» Excerpted data
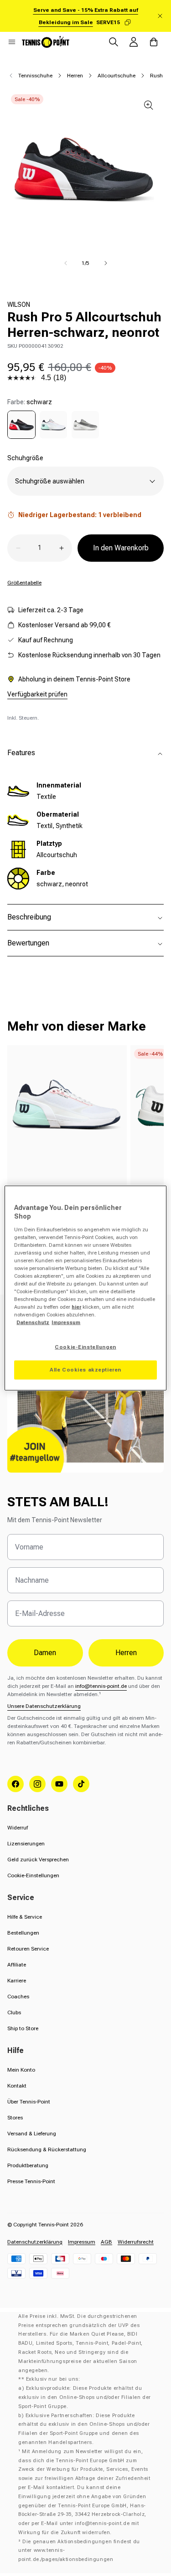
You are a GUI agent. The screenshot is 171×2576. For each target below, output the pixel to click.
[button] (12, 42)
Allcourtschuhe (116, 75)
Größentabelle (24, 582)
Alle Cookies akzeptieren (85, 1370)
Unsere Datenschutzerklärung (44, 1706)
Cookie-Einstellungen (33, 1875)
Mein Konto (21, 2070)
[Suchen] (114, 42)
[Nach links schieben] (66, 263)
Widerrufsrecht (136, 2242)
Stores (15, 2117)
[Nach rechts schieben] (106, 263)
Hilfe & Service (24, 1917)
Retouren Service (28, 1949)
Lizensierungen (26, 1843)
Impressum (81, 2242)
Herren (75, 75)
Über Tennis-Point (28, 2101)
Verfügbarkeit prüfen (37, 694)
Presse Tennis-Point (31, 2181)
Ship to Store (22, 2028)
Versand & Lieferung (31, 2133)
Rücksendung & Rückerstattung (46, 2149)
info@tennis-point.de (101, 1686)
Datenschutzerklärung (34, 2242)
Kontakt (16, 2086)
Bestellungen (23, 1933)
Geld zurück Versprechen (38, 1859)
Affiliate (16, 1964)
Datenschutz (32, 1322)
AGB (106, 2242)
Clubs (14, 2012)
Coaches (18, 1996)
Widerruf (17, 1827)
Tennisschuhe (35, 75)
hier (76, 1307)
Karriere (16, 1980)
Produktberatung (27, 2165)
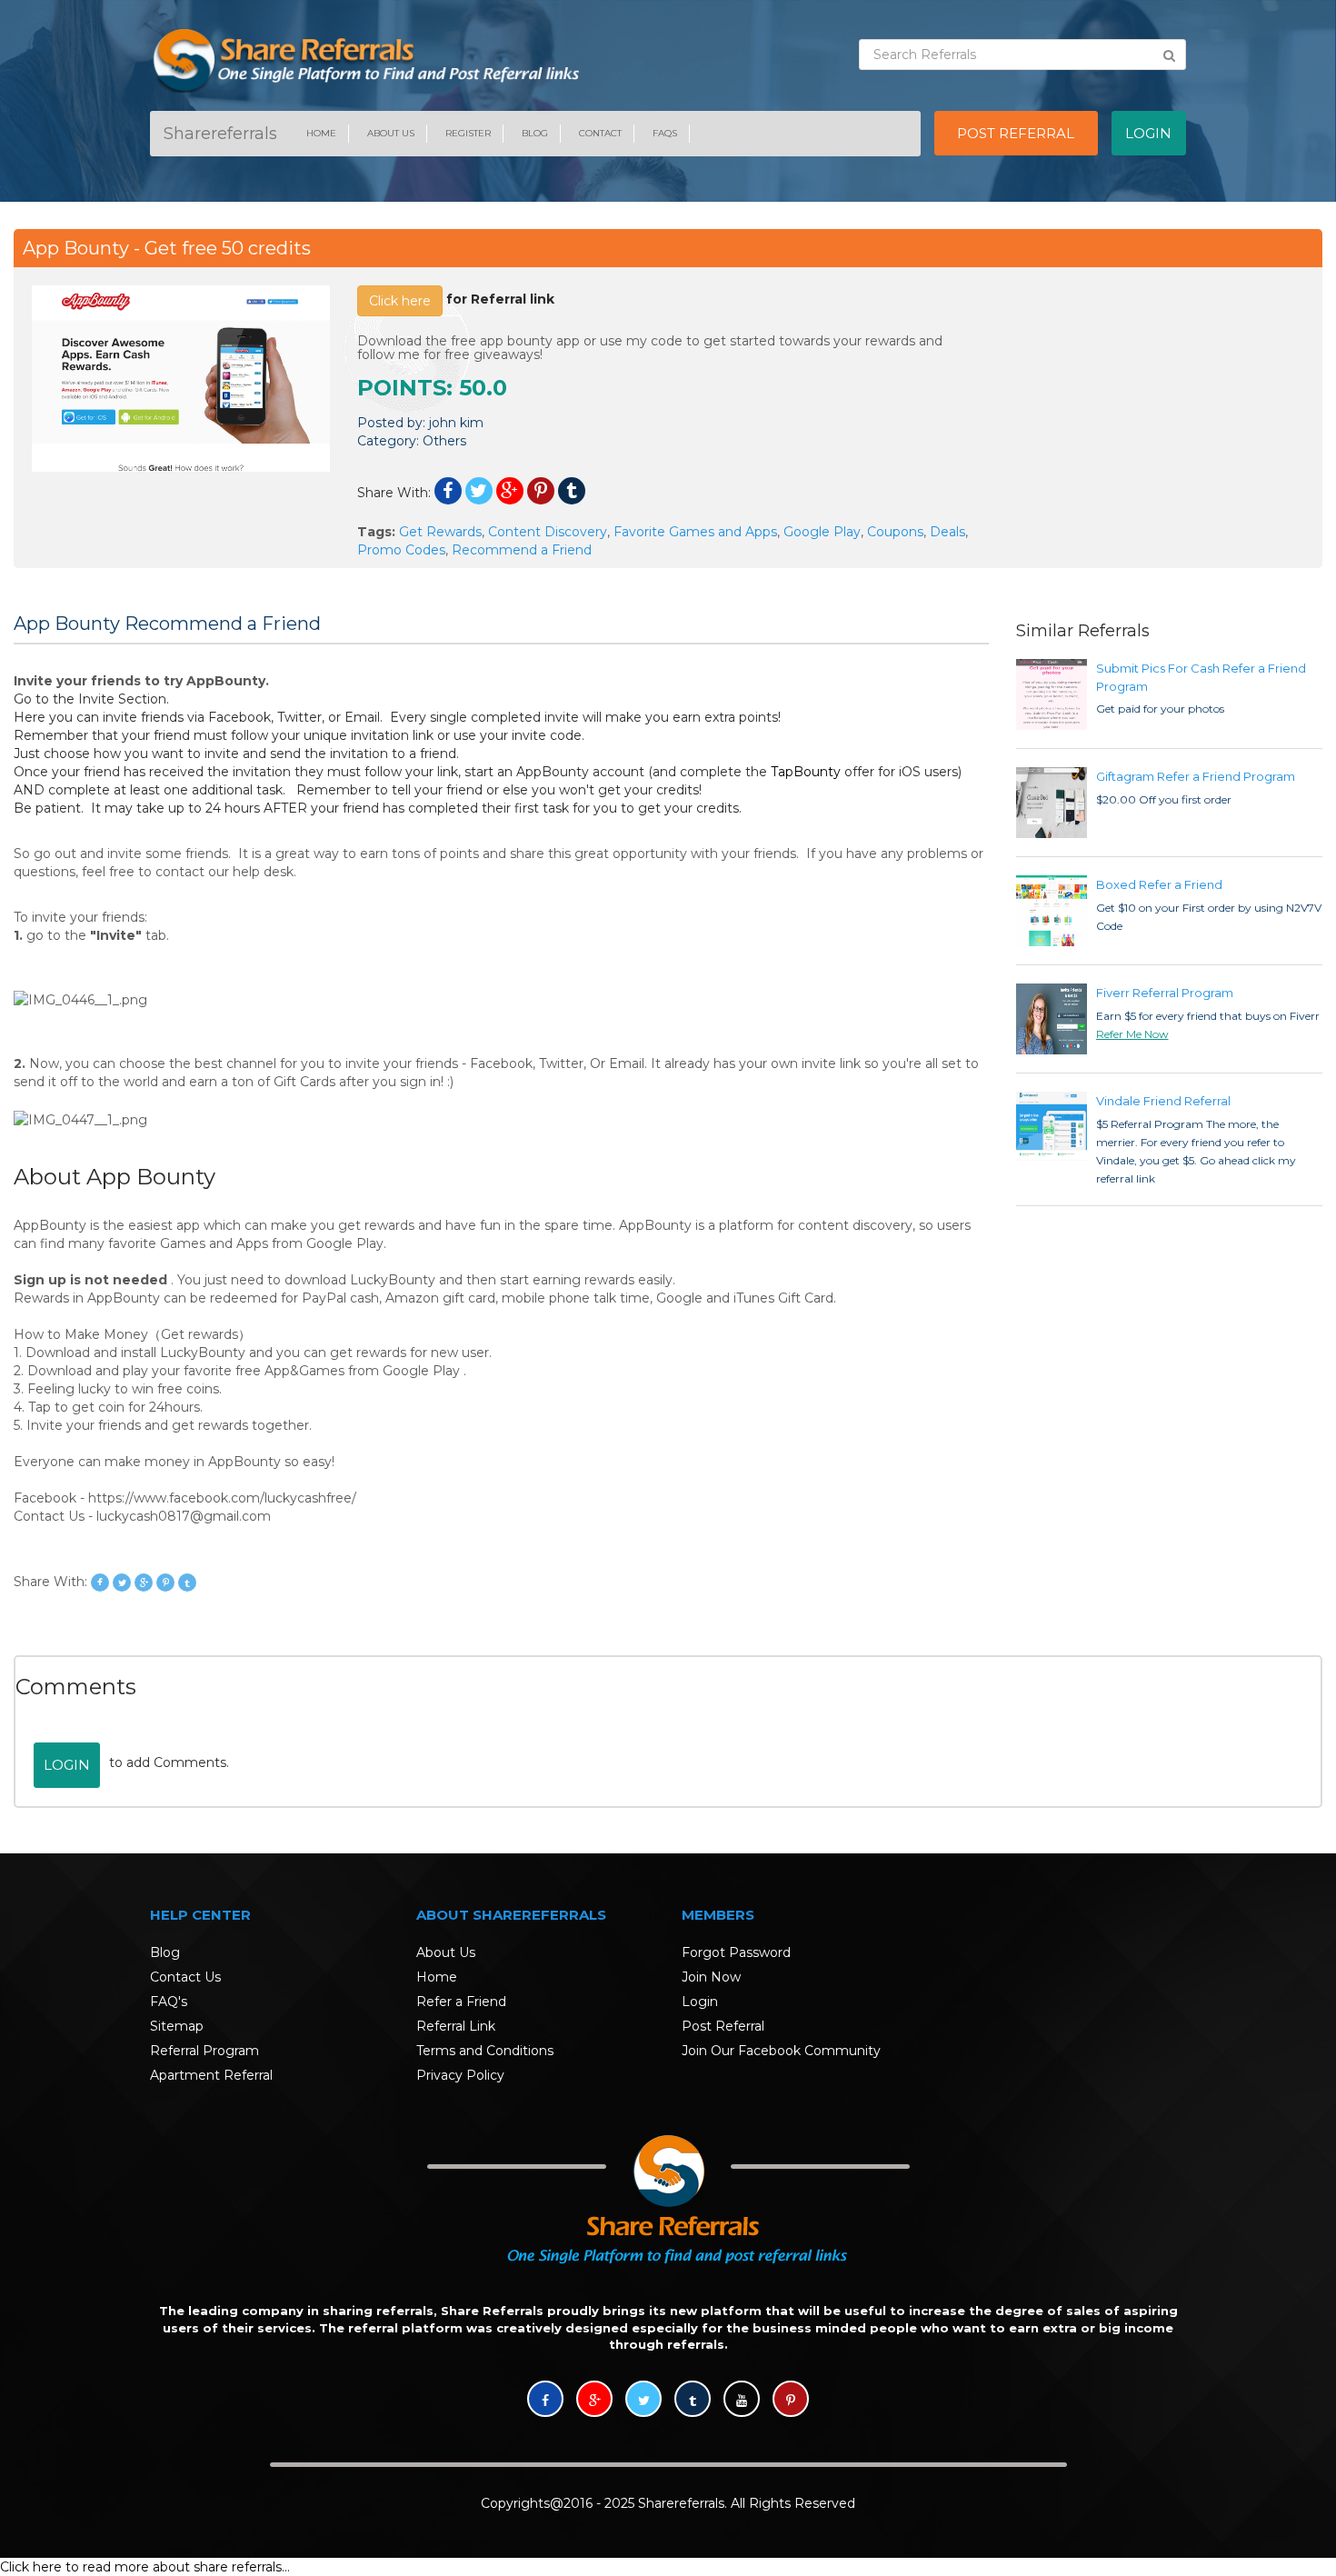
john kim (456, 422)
* * *
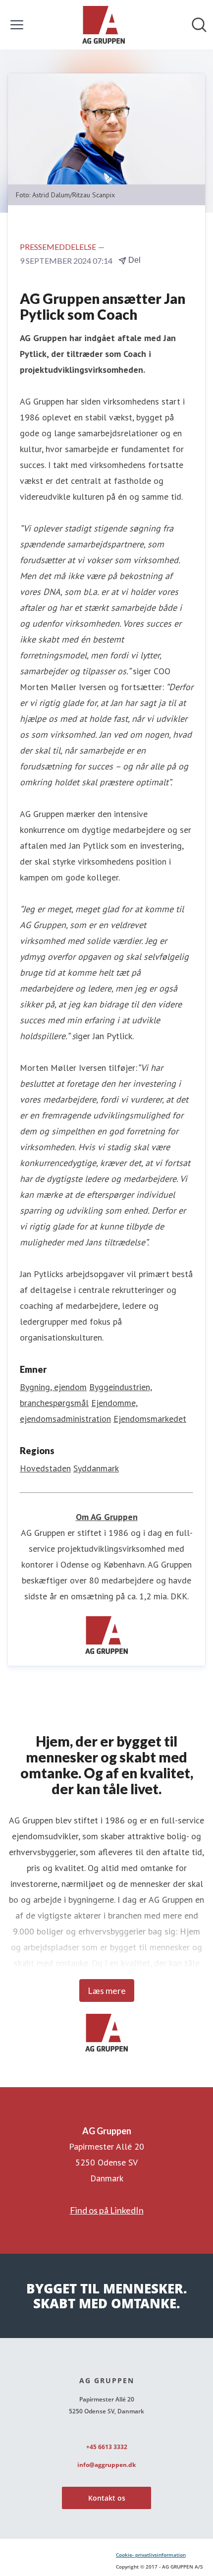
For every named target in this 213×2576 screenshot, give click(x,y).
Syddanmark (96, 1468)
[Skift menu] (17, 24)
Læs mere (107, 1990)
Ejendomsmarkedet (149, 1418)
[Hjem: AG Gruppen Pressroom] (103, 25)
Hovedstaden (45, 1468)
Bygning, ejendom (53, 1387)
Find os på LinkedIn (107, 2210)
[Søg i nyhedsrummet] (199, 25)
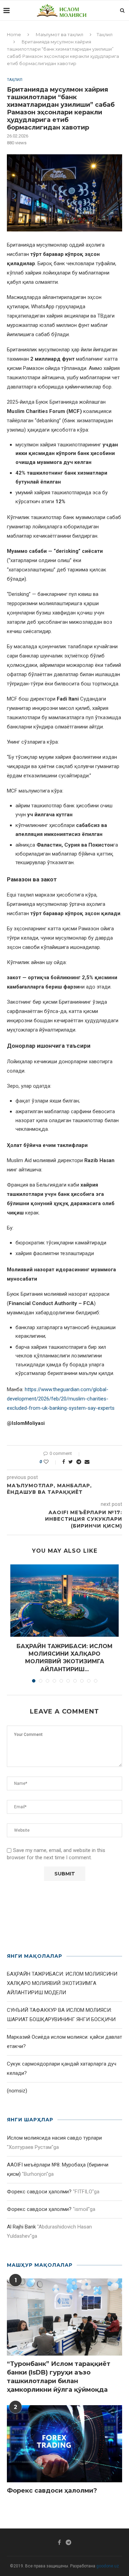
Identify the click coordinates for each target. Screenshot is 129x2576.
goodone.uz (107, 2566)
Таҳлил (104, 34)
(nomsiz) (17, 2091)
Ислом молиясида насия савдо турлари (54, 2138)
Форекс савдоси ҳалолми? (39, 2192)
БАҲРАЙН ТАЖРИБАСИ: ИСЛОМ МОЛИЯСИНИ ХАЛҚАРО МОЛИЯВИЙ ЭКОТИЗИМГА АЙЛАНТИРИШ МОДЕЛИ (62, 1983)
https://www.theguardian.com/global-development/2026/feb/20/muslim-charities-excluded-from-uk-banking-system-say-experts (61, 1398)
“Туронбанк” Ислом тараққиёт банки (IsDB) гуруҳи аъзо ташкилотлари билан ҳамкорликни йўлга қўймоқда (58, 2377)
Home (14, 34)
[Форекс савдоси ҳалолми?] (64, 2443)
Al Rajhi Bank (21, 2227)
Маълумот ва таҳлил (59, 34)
---
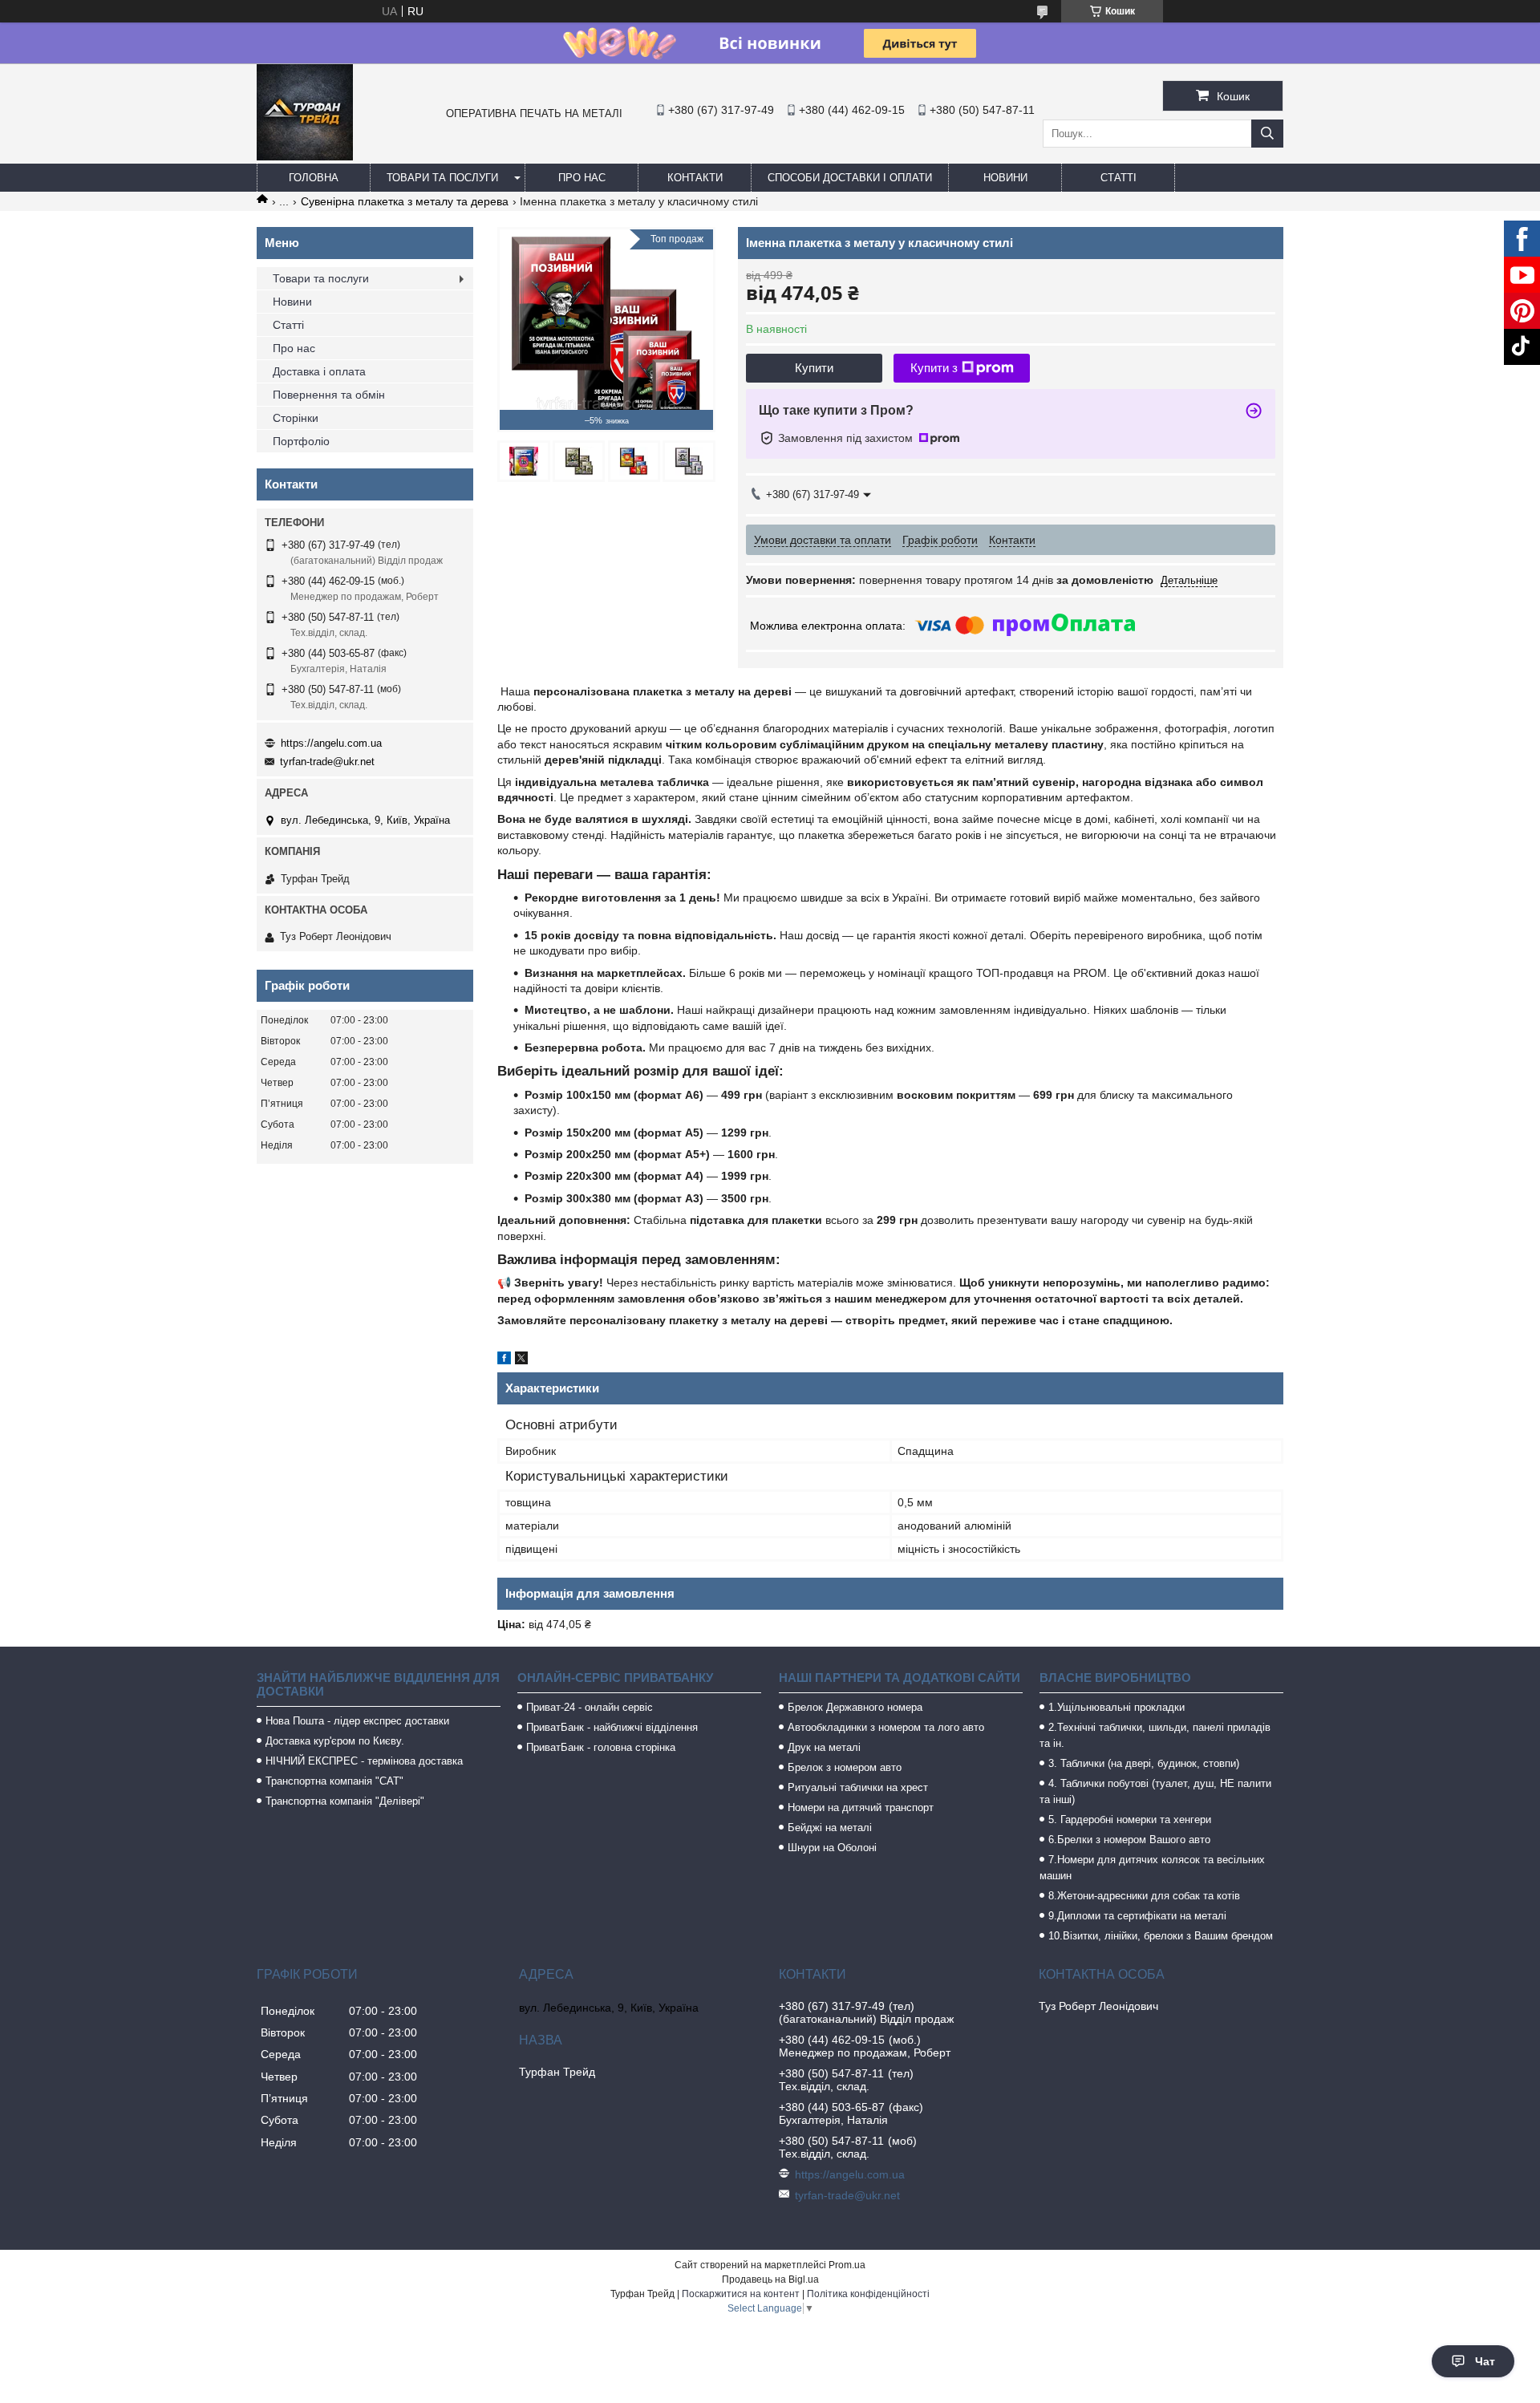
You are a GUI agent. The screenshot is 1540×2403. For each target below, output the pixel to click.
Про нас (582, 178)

» Your task
Transcribe each line of the data above, unaltered, from the one where "Ислом молиясида насия" appears to the one where "Маълумот ва таҳлил (59, 34)" appears, inclusive of both.

» Answer to the exercise
Ислом молиясида насия савдо турлари (54, 2138)
Форекс савдоси ҳалолми? (39, 2192)
БАҲРАЙН ТАЖРИБАСИ: ИСЛОМ МОЛИЯСИНИ ХАЛҚАРО МОЛИЯВИЙ ЭКОТИЗИМГА АЙЛАНТИРИШ МОДЕЛИ (62, 1983)
https://www.theguardian.com/global-development/2026/feb/20/muslim-charities-excluded-from-uk-banking-system-say-experts (61, 1398)
“Туронбанк” Ислом тараққиёт банки (IsDB) гуруҳи аъзо ташкилотлари билан ҳамкорликни йўлга қўймоқда (58, 2377)
Home (14, 34)
[Форекс савдоси ҳалолми?] (64, 2443)
Al Rajhi Bank (21, 2227)
Маълумот ва таҳлил (59, 34)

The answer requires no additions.